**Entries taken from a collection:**
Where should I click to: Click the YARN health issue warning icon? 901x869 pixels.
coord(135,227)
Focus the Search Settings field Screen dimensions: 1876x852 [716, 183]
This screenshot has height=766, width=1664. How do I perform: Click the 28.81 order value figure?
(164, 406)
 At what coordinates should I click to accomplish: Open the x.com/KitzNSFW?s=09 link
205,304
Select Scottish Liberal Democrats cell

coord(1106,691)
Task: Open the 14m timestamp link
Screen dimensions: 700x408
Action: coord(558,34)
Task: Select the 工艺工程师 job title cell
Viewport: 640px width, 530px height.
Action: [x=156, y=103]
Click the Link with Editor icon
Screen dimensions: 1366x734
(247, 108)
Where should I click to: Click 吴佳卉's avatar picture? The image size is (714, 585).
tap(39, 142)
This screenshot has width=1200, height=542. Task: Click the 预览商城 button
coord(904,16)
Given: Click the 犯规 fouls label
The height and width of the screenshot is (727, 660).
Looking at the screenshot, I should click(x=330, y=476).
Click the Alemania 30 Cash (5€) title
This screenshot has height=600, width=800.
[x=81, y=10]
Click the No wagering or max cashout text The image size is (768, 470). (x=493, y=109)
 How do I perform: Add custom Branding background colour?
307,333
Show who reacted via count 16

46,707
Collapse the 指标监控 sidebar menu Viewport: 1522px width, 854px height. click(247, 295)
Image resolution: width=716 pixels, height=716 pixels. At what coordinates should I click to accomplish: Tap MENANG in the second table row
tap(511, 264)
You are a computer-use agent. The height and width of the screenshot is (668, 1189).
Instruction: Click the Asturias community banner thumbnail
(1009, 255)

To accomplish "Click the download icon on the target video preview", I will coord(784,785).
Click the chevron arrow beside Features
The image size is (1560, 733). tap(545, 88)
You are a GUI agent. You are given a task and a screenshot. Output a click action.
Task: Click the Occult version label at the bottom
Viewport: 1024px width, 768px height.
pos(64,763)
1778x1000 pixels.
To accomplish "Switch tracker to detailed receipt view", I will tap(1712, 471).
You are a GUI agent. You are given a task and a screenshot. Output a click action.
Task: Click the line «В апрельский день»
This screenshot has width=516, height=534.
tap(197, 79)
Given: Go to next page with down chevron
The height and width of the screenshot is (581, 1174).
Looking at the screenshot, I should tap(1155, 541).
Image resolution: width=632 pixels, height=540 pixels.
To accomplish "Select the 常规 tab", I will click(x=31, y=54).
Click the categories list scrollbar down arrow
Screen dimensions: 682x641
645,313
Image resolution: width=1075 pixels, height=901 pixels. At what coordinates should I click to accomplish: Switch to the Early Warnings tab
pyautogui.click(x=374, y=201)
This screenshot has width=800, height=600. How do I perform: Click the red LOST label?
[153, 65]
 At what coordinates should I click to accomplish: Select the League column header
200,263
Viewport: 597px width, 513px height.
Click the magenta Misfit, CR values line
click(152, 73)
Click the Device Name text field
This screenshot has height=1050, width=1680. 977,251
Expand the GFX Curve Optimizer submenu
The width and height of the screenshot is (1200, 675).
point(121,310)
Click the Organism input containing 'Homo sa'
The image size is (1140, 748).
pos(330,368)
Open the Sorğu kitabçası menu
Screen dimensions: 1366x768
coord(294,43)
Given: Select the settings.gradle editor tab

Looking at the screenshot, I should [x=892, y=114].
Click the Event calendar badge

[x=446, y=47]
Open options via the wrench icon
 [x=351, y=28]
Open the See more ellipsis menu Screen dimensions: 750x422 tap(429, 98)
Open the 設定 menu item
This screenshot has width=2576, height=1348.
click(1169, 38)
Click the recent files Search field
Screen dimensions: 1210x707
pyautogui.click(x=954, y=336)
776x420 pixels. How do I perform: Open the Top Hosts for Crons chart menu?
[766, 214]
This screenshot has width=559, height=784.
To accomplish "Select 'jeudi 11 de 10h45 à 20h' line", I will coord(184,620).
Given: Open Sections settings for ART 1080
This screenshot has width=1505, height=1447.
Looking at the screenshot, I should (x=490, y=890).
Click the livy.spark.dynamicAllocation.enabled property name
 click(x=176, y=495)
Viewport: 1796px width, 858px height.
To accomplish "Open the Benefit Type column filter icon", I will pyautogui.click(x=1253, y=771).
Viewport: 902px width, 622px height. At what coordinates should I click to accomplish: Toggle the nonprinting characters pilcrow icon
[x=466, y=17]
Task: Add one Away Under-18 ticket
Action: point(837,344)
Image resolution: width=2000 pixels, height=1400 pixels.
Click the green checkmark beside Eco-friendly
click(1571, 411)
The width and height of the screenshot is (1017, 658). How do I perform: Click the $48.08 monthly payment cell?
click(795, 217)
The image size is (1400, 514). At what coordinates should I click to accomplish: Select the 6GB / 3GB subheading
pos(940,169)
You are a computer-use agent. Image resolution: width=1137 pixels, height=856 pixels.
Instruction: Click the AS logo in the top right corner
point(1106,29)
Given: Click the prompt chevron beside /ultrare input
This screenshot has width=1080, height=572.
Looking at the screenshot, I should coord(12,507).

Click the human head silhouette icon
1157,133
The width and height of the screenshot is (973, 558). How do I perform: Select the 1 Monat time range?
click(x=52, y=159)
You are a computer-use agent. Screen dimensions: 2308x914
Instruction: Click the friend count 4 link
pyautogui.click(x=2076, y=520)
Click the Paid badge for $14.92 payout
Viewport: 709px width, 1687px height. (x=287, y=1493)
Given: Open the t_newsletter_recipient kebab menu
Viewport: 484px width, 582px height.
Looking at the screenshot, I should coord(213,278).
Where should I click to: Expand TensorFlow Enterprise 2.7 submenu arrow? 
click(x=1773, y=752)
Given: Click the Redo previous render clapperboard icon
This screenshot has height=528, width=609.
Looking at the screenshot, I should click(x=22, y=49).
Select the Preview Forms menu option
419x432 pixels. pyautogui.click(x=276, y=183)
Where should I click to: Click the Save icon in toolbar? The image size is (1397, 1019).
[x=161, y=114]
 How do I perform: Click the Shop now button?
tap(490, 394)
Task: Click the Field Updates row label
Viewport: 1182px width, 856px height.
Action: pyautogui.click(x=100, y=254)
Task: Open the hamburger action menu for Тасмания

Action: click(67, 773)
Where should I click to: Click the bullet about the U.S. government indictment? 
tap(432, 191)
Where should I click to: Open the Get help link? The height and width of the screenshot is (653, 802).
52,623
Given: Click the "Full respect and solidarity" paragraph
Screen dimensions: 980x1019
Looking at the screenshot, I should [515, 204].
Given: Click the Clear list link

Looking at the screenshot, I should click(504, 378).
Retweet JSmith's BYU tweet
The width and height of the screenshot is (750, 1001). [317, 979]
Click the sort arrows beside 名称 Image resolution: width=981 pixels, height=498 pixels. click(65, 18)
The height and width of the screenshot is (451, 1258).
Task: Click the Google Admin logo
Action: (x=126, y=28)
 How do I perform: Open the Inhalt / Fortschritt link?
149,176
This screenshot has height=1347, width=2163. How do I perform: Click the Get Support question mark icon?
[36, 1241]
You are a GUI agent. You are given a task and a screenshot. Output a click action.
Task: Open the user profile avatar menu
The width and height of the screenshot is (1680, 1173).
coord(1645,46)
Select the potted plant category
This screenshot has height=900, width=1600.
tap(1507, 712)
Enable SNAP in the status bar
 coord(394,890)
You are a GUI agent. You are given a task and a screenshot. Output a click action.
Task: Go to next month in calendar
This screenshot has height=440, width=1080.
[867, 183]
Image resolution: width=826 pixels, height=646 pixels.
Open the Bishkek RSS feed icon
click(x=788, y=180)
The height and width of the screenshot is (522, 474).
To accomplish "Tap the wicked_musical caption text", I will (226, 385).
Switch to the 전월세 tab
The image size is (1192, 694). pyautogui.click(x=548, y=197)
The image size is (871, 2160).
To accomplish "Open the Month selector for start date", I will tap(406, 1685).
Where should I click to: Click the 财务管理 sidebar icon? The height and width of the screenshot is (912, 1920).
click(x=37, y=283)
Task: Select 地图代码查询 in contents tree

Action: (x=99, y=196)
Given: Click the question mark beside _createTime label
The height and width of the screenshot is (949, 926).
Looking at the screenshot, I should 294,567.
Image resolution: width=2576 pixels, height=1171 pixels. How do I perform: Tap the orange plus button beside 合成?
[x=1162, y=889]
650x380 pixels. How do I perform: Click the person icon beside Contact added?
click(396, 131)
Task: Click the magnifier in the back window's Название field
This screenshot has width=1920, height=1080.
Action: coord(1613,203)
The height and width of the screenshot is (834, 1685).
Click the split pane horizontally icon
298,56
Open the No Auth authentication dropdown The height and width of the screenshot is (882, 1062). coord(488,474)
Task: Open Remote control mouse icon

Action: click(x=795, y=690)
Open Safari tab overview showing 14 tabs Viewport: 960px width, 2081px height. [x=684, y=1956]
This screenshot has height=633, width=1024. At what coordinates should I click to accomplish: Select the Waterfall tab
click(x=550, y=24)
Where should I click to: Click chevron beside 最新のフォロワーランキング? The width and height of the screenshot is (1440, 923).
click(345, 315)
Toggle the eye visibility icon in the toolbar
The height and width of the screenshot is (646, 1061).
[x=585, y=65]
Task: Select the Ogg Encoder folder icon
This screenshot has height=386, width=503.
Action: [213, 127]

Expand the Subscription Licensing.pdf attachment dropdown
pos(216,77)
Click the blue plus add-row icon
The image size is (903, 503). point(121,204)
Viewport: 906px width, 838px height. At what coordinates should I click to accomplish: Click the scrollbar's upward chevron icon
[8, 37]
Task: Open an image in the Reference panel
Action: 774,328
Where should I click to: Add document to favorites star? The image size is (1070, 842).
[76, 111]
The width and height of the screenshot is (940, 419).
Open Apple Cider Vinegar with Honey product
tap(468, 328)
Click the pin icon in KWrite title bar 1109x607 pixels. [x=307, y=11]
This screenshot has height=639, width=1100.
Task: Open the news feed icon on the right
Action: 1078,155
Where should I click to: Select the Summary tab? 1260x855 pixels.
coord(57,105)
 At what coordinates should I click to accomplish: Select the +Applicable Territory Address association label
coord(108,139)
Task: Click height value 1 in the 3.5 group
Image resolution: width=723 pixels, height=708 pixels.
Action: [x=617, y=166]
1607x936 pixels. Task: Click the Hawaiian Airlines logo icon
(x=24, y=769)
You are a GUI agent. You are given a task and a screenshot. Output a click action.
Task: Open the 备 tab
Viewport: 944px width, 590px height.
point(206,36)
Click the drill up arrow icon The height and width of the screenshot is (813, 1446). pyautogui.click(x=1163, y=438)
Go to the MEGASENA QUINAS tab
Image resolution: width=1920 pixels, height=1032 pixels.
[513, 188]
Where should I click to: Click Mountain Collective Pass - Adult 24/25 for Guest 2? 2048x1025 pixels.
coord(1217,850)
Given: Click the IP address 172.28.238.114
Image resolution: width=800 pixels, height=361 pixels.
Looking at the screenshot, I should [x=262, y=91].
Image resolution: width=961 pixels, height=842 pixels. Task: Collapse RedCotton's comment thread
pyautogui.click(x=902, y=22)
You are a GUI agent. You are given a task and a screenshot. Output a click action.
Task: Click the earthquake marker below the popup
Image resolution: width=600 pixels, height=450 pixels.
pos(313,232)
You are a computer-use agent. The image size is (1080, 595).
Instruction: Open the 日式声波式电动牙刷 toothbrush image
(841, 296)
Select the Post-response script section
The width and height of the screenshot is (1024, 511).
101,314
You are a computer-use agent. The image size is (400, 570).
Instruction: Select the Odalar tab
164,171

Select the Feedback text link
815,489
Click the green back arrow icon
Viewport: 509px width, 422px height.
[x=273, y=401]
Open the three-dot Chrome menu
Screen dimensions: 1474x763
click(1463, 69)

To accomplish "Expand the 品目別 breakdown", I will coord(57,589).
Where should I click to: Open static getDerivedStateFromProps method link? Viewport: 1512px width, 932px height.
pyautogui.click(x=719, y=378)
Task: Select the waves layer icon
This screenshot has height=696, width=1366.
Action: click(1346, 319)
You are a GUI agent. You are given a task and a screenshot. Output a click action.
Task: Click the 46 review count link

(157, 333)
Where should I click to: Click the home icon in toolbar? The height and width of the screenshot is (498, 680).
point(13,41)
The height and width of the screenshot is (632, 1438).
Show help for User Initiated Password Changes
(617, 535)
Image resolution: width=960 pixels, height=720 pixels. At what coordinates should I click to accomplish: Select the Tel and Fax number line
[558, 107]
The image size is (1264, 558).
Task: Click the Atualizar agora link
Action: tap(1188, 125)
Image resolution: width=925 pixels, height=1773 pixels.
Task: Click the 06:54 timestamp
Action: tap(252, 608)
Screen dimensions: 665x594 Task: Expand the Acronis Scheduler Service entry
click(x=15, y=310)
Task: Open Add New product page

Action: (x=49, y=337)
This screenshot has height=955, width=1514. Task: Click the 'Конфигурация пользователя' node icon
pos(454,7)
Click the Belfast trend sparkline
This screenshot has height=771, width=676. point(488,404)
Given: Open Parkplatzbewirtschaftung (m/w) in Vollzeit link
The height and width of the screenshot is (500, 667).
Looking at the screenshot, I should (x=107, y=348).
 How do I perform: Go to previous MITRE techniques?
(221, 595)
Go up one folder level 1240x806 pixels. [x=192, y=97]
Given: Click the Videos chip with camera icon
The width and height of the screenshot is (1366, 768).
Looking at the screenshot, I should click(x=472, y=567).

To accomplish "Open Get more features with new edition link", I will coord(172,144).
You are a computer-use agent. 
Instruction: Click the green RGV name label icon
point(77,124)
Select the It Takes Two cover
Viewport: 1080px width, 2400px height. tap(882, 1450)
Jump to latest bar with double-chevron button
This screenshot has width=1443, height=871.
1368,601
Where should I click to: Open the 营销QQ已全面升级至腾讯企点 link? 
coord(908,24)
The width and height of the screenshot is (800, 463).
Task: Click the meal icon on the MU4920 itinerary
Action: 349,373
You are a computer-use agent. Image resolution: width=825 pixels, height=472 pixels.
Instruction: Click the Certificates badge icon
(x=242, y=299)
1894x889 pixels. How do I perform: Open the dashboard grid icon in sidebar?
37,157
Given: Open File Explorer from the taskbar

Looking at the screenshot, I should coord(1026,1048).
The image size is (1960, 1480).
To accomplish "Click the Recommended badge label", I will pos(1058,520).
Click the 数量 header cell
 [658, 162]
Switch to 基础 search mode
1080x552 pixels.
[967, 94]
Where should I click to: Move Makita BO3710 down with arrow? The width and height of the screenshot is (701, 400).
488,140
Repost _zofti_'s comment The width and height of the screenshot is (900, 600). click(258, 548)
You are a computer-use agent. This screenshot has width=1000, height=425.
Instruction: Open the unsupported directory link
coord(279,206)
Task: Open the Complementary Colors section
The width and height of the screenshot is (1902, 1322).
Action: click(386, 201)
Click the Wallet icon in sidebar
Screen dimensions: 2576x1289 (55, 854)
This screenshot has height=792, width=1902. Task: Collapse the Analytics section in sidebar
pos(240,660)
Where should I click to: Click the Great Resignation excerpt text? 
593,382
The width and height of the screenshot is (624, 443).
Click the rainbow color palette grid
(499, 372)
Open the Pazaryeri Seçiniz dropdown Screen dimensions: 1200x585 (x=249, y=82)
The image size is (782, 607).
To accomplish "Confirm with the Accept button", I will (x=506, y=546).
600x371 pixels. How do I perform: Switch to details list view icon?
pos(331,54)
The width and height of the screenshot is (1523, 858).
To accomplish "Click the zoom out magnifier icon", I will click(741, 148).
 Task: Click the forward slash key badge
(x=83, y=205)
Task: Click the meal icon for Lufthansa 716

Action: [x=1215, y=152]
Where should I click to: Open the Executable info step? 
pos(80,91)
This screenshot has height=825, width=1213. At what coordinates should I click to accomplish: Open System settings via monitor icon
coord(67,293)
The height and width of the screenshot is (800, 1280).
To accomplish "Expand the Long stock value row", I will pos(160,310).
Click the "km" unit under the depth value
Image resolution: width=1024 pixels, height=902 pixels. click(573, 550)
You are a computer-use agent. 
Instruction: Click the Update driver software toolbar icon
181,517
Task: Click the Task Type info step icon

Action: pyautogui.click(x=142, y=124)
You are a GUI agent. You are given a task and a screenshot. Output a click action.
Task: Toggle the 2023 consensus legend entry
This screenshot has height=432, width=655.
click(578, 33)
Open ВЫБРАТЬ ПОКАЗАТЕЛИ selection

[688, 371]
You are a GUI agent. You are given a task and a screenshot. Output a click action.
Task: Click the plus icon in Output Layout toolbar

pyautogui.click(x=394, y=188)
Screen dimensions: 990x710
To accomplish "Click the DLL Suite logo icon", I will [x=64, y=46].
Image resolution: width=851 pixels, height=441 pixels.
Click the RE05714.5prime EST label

**DESCRIPTION OF THE TASK:** A single number, please: the count of lines above that contain the string "next".

**SOLUTION TO THE EXERCISE:** 2